▸ **ASSIGNMENT**
Gather every line in the records below that contains the word "computer".

Stored data entries
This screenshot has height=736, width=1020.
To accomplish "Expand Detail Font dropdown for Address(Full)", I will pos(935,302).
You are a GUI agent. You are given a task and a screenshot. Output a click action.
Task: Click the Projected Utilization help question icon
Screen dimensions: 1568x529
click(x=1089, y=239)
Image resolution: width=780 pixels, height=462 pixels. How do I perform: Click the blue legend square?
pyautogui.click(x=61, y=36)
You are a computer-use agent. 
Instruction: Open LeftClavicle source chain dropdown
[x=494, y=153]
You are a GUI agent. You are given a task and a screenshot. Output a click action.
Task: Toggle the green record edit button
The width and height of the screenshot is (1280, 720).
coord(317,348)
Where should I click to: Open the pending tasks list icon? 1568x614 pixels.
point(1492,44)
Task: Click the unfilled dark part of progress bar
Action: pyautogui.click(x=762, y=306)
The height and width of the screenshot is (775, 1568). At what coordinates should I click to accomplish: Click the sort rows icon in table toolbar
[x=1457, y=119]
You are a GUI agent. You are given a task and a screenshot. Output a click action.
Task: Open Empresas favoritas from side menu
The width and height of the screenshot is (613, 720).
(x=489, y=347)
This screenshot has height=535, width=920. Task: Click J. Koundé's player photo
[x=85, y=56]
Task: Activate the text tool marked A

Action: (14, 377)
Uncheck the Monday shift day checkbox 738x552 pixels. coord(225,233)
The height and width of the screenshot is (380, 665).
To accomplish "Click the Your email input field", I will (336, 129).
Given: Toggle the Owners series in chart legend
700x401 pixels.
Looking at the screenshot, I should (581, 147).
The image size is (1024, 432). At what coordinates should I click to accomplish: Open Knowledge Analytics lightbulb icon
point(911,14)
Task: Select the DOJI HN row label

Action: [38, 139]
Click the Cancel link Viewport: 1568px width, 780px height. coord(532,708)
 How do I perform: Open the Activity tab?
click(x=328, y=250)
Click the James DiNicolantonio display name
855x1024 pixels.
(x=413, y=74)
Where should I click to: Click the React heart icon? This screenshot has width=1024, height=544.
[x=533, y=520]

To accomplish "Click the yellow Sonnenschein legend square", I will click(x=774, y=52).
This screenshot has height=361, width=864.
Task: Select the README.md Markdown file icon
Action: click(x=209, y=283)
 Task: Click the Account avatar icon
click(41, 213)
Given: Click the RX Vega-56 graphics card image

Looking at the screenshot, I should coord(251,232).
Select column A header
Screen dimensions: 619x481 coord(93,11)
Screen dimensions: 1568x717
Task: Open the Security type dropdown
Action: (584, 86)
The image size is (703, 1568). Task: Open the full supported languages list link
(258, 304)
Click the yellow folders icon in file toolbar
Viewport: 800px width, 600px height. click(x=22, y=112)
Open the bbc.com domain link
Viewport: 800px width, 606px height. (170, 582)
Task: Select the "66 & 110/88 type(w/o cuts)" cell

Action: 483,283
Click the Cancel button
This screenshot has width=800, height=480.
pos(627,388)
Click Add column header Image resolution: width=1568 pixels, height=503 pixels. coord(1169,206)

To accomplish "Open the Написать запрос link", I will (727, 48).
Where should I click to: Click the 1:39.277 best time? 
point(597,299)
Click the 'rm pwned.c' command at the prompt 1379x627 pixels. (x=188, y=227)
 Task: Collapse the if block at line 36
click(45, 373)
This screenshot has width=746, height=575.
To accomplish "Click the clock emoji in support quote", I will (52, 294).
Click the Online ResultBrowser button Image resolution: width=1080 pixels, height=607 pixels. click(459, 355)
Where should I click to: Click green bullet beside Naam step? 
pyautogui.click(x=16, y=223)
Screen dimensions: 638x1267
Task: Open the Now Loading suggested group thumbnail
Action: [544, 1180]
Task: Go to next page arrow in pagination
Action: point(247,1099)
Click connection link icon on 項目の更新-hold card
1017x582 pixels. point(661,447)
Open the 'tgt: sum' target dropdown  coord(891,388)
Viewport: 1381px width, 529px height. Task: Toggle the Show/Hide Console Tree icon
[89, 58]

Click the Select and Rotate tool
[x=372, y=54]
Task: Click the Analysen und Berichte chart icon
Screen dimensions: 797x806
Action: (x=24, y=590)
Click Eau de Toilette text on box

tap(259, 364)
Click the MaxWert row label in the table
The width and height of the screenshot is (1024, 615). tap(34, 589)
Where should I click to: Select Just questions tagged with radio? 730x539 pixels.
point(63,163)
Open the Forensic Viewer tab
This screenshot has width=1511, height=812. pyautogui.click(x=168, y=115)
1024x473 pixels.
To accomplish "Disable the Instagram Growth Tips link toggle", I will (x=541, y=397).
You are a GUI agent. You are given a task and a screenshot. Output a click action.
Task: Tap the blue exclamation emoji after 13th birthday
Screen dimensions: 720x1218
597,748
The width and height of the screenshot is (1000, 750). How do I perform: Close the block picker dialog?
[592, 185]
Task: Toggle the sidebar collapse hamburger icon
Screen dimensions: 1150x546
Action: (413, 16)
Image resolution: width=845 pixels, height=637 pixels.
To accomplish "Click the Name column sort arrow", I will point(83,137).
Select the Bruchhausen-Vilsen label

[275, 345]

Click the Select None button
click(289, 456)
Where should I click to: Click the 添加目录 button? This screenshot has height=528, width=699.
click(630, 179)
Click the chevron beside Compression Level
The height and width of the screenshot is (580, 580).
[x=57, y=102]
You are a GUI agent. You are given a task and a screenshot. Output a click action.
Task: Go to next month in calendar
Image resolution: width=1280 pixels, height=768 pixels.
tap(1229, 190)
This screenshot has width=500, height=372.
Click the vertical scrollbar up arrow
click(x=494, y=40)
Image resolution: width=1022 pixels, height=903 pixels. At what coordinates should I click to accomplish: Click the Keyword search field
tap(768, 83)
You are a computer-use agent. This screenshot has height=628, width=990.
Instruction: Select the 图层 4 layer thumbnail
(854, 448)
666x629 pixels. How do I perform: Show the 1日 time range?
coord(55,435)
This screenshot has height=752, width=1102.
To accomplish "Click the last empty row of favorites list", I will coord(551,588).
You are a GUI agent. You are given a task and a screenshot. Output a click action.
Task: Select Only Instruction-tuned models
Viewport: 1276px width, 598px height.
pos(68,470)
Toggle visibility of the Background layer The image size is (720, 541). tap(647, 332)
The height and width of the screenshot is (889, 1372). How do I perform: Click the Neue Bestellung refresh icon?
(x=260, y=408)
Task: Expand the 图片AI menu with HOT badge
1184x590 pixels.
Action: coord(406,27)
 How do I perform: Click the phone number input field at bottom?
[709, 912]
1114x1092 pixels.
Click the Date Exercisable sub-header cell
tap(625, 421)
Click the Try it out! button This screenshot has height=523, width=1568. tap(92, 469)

▸ **ANSWER TO THIS PROBLEM**
You are a computer-use agent. 
You are a computer-use agent. This screenshot has height=628, width=990.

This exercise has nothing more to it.